§ **GOAL OF THE EXERCISE**:
Please copy every line from the following entries in which the word "icon" appears.

§ **DATA SUPPLIED**:
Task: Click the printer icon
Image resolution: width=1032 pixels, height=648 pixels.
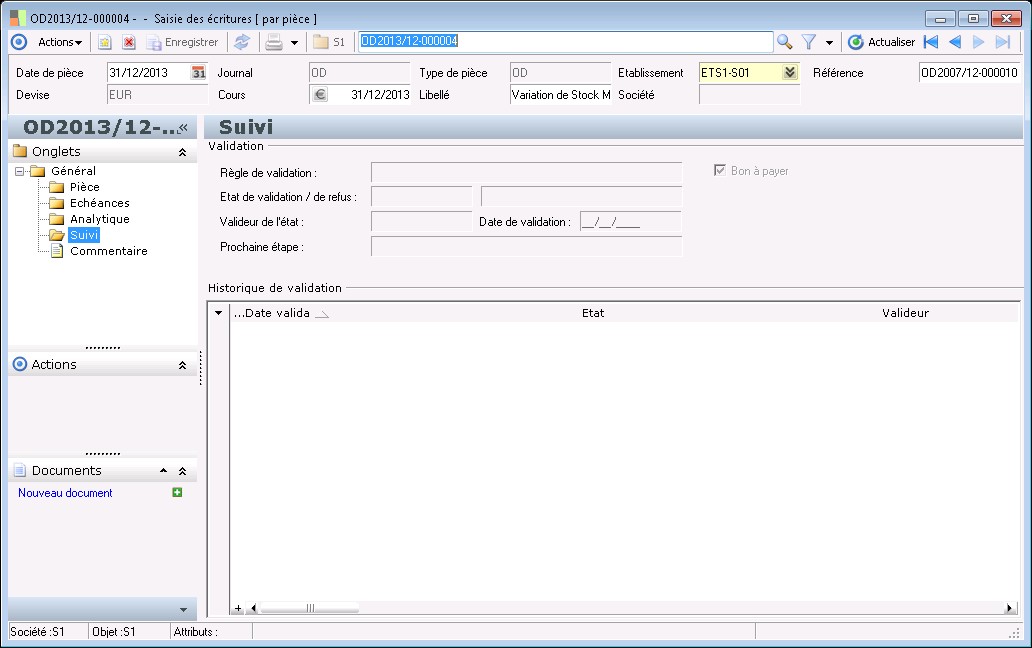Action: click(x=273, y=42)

* * *

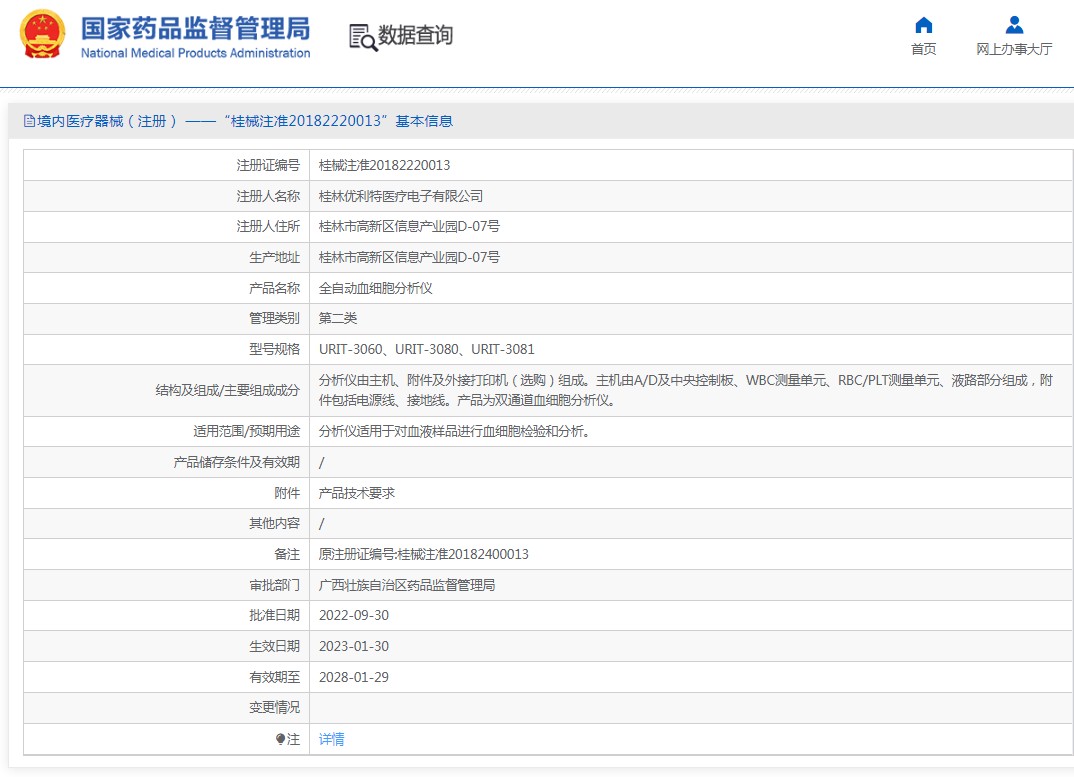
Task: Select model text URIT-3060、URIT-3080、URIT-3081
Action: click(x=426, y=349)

---

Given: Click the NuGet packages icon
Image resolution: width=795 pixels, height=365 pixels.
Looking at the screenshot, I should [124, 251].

§ **RESPONSE BOX**:
Task: Click the printer icon
Given: Click the NuGet packages icon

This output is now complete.